Your objective | After reading the entries below, copy word for word the lines from the first through the line containing "Task: Click thumbs-up icon showing 12", and stop there.

▬▬▬

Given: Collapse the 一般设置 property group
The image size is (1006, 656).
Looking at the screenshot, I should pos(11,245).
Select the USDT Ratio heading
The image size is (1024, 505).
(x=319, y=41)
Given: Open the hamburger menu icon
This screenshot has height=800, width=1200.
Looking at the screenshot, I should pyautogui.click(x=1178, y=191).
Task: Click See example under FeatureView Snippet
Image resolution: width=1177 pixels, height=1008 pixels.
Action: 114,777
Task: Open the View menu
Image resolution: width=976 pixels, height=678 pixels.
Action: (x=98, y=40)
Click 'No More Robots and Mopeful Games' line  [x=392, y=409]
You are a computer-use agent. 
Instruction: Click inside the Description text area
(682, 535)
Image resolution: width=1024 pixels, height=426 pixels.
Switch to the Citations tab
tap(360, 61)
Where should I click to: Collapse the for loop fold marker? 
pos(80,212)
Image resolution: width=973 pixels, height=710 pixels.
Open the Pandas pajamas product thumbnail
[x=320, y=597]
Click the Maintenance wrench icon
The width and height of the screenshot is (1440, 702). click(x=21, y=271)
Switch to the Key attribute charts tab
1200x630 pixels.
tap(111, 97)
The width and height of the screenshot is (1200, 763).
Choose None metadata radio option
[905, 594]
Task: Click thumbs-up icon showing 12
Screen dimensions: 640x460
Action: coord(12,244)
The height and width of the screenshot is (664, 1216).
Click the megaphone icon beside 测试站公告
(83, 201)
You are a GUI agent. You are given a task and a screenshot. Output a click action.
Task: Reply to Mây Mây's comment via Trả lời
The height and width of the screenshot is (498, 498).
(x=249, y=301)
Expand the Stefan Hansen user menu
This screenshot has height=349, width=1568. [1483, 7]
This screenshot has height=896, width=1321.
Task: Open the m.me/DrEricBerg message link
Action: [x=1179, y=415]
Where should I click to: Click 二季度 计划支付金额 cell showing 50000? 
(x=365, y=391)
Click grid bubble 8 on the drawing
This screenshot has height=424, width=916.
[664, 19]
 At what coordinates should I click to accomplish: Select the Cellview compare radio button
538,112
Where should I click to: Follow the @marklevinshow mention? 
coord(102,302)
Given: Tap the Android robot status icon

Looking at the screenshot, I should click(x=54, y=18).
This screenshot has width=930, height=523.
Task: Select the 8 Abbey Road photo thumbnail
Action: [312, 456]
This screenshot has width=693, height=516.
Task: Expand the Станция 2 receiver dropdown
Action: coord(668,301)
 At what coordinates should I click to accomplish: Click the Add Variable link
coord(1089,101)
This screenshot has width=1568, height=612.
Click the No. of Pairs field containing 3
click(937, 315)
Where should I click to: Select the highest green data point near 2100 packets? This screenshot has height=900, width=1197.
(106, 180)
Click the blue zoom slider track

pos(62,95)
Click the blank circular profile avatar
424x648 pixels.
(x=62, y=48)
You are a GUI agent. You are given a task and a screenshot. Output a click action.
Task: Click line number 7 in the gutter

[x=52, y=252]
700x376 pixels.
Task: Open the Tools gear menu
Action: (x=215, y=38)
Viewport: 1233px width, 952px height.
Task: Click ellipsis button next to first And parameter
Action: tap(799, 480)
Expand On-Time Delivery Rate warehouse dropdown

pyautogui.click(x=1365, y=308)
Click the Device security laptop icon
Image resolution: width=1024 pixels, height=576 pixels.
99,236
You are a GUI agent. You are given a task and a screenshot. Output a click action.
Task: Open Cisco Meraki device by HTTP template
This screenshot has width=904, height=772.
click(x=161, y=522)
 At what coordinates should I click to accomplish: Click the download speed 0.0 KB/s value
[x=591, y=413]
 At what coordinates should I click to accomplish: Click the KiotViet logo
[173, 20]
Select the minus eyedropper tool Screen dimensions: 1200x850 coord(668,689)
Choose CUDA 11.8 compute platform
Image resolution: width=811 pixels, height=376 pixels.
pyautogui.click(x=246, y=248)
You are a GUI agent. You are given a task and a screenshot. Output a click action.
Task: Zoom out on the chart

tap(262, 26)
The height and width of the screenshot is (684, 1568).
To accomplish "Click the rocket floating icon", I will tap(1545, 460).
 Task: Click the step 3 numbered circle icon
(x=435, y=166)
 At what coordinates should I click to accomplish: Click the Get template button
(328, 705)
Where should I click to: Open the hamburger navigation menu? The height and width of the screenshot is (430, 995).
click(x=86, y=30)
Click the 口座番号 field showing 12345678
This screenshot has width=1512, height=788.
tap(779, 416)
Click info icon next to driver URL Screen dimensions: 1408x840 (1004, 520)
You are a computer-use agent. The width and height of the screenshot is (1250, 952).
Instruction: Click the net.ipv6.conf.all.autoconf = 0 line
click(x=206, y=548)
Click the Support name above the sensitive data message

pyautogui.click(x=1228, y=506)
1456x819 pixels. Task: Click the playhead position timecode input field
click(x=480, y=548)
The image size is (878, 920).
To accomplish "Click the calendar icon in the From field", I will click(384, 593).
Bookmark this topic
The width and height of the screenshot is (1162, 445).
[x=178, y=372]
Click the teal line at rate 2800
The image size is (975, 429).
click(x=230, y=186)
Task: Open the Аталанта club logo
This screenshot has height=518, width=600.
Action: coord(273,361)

▬▬▬

Answer space |
Given: Collapse the 一般设置 property group
The image size is (1006, 656).
Looking at the screenshot, I should pos(11,245).
Select the USDT Ratio heading
The image size is (1024, 505).
(x=319, y=41)
Given: Open the hamburger menu icon
This screenshot has height=800, width=1200.
Looking at the screenshot, I should pyautogui.click(x=1178, y=191).
Task: Click See example under FeatureView Snippet
Image resolution: width=1177 pixels, height=1008 pixels.
Action: 114,777
Task: Open the View menu
Image resolution: width=976 pixels, height=678 pixels.
Action: (x=98, y=40)
Click 'No More Robots and Mopeful Games' line  [x=392, y=409]
You are a computer-use agent. 
Instruction: Click inside the Description text area
(682, 535)
Image resolution: width=1024 pixels, height=426 pixels.
Switch to the Citations tab
tap(360, 61)
Where should I click to: Collapse the for loop fold marker? 
pos(80,212)
Image resolution: width=973 pixels, height=710 pixels.
Open the Pandas pajamas product thumbnail
[x=320, y=597]
Click the Maintenance wrench icon
The width and height of the screenshot is (1440, 702). click(x=21, y=271)
Switch to the Key attribute charts tab
1200x630 pixels.
tap(111, 97)
The width and height of the screenshot is (1200, 763).
Choose None metadata radio option
[905, 594]
Task: Click thumbs-up icon showing 12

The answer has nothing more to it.